Most of us have the occasional sleepless night, and we may blame stress or our spouse or any number of factors, but what if we’re wrong? What if what we eat and/or drink are to blame for our insomnia? More importantly, what if we can eat or drink our way to better and deeper sleep? According to the National Sleep Foundation, if insomnia is an issue, there’s more at work than simply drinking too much coffee.

Melatonin is a substance produced in our bodies that helps us to sleep. Our bodies make more of it at night, and slow production of it in the morning when we need to wake. Sometimes our bodies do not produce enough Melatonin, however. One can always take supplements, but getting Melatonin from foods is better. Let’s look at foods that are great sources of the four basic minerals that help us sleep, and promote production of Melatonin: Magnesium. Calcium, Tryptophan, and Vitamin B6. Some foods are direct sources of Melatonin. You may want to add several of these to your grocery list, and add them to your pre-bed routine:

Nuts and seeds

Did you know that pistachio nuts, flaxseeds, and sunflower seeds are excellent sources of Vitamin B6, which helps convert Tryptophan into Melatonin? Some nuts and seeds go a step further and are direct sources of Melatonin: walnuts, peanuts, mustard seeds, flaxseed, sunflower seeds.

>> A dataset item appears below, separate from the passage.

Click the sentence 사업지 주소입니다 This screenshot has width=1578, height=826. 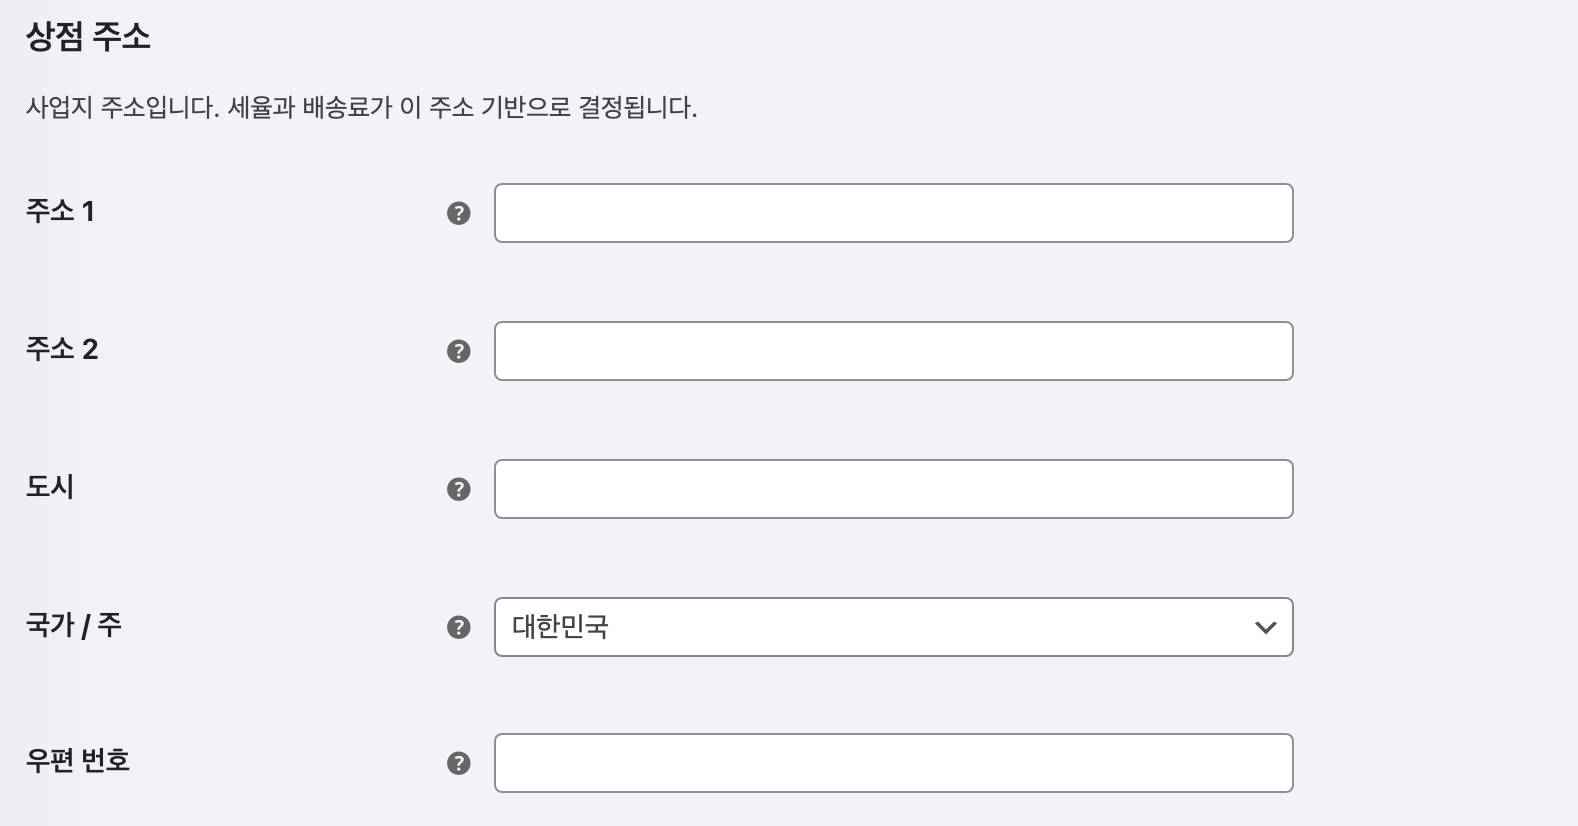122,108
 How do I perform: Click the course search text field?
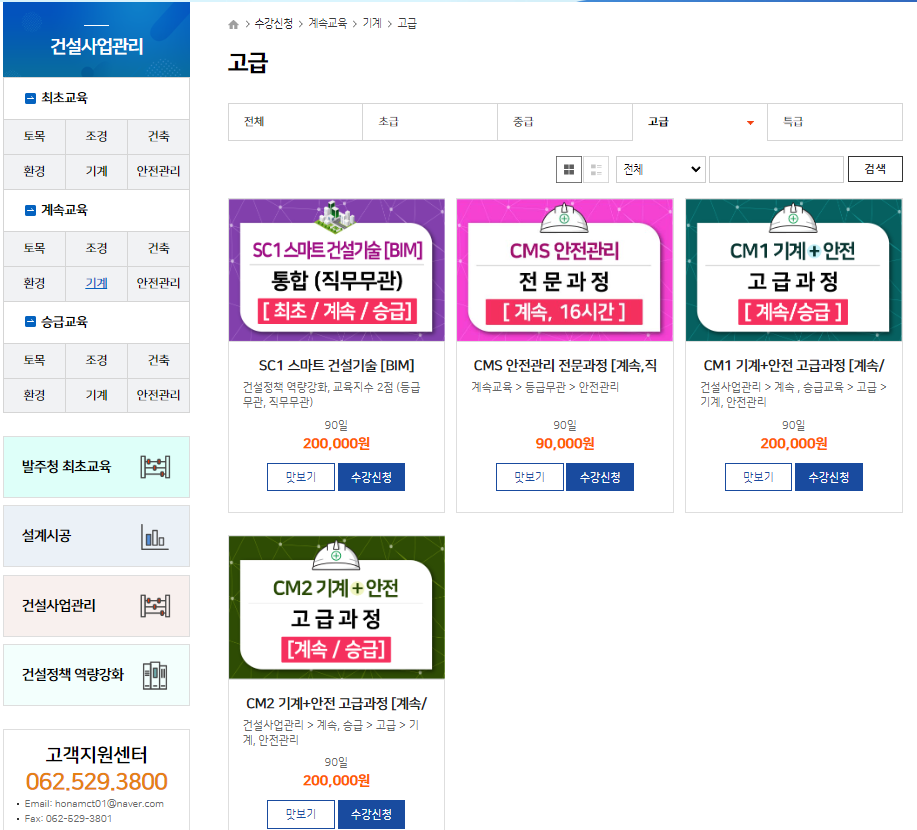coord(776,170)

Dairy foods like milk, yogurt, cottage cheese, and ice cream are great sources of several important minerals. Dairy foods contain Tryptophan, which increases levels of Serotonin, which is also important for getting enough sleep. Many people swear by warm milk as a sleep aid. It’s a good source of Calcium and Tryptophan, whether warm or cold.

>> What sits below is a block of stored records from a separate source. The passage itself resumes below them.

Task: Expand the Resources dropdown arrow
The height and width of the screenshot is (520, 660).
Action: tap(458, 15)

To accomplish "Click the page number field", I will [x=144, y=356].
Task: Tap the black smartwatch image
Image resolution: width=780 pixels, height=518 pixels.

Turkey, shrimp, chicken, cod, sardines – all are great sources of Tryptophan and Magnesium. Sardines are also a good source of Calcium. Beef is also a good source of Vitamin B6, which helps convert Tryptophan into Melatonin. However, too much beef at bedtime will not help you sleep. Beef is high in protein and when the body is busy converting protein to energy, sleep will be elusive.

Fruits and vegetables

Many fruits and veggies, like avocados, prunes, bananas, pineapple, and spinach promote sleep. However, vegetables high in water like lettuce and cucumbers will cause frequent urination and should be avoided right before bedtime.

Some salad components are excellent direct sources of Melatonin and may help you to fall asleep, such as: tomatoes, pomegranates, olives, grapes, broccoli, tart cherries, asparagus, corn. According to a number of sources, including the National Institutes of Health, kiwi is verifiably a great way to get more sleep. They recommend eating two kiwi fruits one hour before bedtime. The report of a sleep study involving kiwi concluded: “Kiwi fruit consumption may improve sleep onset, duration, and efficiency in adults with self-reported sleep disturbances.”

Foods and drinks to avoid

Everyone knows it’s unwise to drink coffee right before bed, but it’s also not a good idea to drink a glass of wine. Alcohol is one of the worse things you can drink if you are trying to get a good night’s sleep. It disrupts the sleep cycle. Herbal teas, particularly Chamomile or Valerian tea, are good to drink at bedtime. Regular tea has caffeine and should be avoided. As noted, milk is a great source of Calcium and Tryptophan, and liquid yogurt also adds magnesium.

Should you commit this list to memory, and eat large amounts of these foods right before bed? No. Eating a heavy meal right before bed will be counter-productive to sleep. A light snack would be better. If you take all these suggestions to heart and you still have trouble sleeping, you might have a sleep disorder. In that case, consult a doctor, who may recommend an evaluation at a sleep clinic.